This is a book about the shift in consumer purchase behavior towards either really nice, luxury goods or cheap alternatives in the areas the individual consumer considers expendable. For example, someone might buy cheap underwear in order to save up enough to buy that set of premium golf clubs. Although Trading Up was written in 2003 and revised in 2005, this phenomenon is in full-swing and evident at any retail store.
They also go through great lengths to describe the reasons a consumer would strive for what they call a New Luxury good. Namely, New Luxury goods have significant emotional appeal instead of Old Luxury’s appeal to status anxiety. These emotional spaces of appeal can take several angles, such as “Taking care of me”, “Connecting with others”, “Questing and exploration”, and “Individual style”. All four emotional spaces are profiled in the book and read like a marketing primer for the Internet Age.
The authors detail the evolution of the use of expendable income through case histories of different industries. I hadn’t known that wine was considered a cheap drunkard’s drink before premium alternatives came along that appealed to consumer’s emotional needs. Other surprises are hidden throughout this book, and in a strange way thinking about consumer behavior has given a lot of products and advertising copy I see in the aisles of grocery stores a fresh perspective.
When we first started talking about trading up, some observers dismissed it as an anomaly, a short-lived trend that came about as a result of an unprecedented confluence of factors, including a strong economy, remarkable consumer confidence, and a buildup of home equity. Our continuing research shows, however, that consumer buying of New Luxury goods is not much affected by economic conditions, and that the performance of companies providing New Luxury goods remains strong even in a downturn.
Trading down is when consumers choose the low-cost alternative in product categories of little importance to them, and it is an essential part of the larger phenomenon. Without the availability of low-cost alternatives and commodity goods in a very wide range of categories, many consumers would be unable to afford the New Luxury goods they want to but in the small number of categories that are most meaningful to them.
Now that most consumers can afford to buy the goods that fulfill their basic survival needs and still have cash available, they will buy products and services that are emotionally meaningful to them.
It’s not surprising that trading up should be such a durable phenomenon, because, in fact, it is nothing new. Around the world, people have been trading up—seeking to enrich their lives and engage their senses and emotions through wonderful goods—for centuries. What’s different about trading up today is its availability to a much larger percentage of the population, and there are vastly more premium goods and services to trade up to.

Extracted records.
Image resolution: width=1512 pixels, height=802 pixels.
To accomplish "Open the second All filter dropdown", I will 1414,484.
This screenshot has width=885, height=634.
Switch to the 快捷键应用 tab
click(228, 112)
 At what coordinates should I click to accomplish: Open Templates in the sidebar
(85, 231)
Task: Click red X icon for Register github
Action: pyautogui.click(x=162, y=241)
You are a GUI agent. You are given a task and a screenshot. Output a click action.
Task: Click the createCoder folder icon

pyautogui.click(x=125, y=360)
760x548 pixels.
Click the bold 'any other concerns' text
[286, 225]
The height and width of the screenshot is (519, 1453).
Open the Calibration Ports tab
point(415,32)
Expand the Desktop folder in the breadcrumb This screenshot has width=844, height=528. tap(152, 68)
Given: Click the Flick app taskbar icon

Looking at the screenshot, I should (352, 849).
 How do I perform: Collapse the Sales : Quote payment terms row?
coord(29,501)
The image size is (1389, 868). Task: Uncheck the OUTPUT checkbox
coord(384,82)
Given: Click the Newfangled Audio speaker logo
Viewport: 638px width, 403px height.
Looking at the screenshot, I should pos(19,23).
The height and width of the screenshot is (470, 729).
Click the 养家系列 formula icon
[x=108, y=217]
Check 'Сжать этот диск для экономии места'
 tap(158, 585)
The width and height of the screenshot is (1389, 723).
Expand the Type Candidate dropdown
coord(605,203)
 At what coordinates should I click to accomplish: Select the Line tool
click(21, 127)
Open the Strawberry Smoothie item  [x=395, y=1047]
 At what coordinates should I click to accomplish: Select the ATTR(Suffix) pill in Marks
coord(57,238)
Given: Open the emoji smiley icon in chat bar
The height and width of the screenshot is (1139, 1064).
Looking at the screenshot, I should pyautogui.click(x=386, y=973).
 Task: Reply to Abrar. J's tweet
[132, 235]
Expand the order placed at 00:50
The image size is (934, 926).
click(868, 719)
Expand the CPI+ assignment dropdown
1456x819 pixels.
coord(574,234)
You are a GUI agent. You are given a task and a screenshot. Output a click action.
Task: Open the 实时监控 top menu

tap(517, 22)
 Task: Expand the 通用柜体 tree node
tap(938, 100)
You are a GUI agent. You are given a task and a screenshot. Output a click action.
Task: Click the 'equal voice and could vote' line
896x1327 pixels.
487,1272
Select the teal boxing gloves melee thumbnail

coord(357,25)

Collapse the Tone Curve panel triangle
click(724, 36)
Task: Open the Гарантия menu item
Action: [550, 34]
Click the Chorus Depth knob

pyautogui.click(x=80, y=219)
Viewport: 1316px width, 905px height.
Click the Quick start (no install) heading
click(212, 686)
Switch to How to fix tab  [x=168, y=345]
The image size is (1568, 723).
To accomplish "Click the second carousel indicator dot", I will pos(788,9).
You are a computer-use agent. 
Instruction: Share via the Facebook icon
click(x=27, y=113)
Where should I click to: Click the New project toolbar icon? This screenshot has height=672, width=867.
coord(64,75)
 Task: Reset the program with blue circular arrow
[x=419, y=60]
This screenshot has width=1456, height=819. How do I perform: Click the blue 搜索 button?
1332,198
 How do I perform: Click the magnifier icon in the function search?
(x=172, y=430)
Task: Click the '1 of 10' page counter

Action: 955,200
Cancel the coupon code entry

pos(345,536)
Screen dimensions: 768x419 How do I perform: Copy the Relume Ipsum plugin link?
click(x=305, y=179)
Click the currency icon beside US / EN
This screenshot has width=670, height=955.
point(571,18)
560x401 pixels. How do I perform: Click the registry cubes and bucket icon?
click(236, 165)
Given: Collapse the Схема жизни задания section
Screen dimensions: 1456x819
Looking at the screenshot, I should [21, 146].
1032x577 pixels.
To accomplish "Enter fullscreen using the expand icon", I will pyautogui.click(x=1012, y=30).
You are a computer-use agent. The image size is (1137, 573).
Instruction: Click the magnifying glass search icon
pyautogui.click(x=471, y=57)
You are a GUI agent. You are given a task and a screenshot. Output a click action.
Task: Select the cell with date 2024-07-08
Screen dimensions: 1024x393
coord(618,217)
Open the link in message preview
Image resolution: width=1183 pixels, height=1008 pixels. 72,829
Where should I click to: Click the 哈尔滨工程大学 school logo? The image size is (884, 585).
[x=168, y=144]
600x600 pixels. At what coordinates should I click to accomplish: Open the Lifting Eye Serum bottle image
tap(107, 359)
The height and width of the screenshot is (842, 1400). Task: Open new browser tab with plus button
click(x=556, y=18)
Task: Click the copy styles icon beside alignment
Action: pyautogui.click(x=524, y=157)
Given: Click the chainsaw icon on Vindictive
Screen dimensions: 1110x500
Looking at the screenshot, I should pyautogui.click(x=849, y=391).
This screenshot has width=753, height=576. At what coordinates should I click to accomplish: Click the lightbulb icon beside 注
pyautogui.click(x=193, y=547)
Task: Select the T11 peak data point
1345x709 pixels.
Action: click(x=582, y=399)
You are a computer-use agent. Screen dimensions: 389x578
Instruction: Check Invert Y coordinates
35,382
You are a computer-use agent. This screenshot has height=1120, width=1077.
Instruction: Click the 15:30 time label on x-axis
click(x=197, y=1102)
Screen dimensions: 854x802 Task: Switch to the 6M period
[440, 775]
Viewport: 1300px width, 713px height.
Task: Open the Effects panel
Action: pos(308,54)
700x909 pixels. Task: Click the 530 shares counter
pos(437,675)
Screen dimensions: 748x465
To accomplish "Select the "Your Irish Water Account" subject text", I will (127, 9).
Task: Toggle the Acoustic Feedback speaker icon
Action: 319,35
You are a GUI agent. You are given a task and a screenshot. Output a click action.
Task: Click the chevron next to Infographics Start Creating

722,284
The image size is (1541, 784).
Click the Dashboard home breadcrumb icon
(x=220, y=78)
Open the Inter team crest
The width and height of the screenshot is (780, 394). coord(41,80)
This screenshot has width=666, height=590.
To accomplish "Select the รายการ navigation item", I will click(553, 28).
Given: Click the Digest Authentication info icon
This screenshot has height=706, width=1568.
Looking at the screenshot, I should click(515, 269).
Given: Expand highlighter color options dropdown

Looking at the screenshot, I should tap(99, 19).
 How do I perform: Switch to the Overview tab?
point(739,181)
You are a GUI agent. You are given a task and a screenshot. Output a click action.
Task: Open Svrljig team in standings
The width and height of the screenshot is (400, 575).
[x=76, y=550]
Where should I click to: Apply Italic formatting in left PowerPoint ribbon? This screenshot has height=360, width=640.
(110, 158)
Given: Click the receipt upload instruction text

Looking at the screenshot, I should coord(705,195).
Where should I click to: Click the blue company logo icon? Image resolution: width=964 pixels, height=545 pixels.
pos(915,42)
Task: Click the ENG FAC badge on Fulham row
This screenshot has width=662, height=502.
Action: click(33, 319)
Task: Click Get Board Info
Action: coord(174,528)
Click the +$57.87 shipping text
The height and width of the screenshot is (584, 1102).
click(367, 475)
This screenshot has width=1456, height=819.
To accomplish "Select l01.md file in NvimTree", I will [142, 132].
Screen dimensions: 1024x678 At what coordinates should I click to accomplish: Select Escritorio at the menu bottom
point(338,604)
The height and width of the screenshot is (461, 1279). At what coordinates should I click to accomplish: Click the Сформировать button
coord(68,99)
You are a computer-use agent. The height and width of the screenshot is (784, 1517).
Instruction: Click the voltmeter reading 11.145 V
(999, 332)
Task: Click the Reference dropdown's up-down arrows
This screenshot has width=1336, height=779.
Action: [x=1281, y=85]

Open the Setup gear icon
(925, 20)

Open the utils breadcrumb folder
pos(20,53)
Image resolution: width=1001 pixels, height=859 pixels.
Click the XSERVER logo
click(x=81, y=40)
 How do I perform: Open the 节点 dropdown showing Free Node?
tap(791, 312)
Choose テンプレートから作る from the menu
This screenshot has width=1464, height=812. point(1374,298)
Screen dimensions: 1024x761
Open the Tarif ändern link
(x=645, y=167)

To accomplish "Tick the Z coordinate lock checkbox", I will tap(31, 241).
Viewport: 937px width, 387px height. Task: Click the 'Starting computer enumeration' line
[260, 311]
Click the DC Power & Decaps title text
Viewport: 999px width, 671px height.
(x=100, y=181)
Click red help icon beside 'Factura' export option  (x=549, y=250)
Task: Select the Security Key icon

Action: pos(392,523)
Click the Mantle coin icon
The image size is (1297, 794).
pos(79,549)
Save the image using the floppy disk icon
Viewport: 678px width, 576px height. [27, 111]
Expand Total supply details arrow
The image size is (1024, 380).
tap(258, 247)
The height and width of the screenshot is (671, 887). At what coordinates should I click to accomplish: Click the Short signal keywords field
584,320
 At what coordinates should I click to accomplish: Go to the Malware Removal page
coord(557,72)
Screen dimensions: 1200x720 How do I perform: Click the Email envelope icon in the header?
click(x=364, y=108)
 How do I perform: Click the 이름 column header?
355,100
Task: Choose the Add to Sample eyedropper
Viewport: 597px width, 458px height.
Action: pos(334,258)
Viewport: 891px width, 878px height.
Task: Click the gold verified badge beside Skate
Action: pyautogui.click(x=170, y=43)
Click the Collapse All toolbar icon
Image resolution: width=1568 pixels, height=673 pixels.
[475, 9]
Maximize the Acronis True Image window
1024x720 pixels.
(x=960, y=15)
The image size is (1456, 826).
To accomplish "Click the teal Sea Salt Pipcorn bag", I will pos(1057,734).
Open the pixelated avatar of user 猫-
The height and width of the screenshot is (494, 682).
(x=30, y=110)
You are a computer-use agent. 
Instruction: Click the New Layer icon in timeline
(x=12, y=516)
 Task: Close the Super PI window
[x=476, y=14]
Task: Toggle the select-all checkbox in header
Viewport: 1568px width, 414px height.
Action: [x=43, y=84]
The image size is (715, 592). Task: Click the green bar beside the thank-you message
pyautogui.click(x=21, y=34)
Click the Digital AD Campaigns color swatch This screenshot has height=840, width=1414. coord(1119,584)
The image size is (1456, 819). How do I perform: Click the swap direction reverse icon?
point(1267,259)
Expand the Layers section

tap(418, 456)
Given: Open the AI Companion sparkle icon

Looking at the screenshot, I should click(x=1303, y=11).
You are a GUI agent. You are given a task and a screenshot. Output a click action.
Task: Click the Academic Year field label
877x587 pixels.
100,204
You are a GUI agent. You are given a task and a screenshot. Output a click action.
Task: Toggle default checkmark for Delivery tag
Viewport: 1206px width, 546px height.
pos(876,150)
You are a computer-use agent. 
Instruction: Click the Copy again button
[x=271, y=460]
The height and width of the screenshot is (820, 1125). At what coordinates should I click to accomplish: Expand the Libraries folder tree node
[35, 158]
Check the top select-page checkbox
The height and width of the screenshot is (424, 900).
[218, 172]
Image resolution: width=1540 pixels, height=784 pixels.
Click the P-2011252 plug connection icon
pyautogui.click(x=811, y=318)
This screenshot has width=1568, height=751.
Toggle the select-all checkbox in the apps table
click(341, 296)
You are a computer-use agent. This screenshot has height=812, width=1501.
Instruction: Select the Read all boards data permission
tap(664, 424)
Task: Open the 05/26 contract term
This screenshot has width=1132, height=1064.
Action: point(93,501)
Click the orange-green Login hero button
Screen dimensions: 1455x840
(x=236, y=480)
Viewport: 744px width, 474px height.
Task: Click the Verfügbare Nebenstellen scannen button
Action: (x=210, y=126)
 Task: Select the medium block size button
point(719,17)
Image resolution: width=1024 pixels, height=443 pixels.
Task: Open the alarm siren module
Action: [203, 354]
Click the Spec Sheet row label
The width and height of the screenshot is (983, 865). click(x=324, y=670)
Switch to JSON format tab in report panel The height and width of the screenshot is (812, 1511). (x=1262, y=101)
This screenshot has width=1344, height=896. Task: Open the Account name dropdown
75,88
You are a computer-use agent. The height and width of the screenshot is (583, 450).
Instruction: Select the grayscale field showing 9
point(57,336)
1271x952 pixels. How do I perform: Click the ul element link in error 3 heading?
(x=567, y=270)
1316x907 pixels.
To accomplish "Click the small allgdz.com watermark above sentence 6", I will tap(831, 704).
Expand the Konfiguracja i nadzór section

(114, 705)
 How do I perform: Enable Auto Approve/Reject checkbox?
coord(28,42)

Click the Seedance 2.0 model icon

Task requirements.
1/ What does the book review say wine was considered before premium alternatives came along?
2/ Name every emotional space of appeal for New Luxury goods listed in the book review.
The records were drawn from a different source than the book review.

Solutions for each task.
1/ A cheap drunkard's drink.

2/
- Taking care of me
- Connecting with others
- Questing and exploration
- Individual style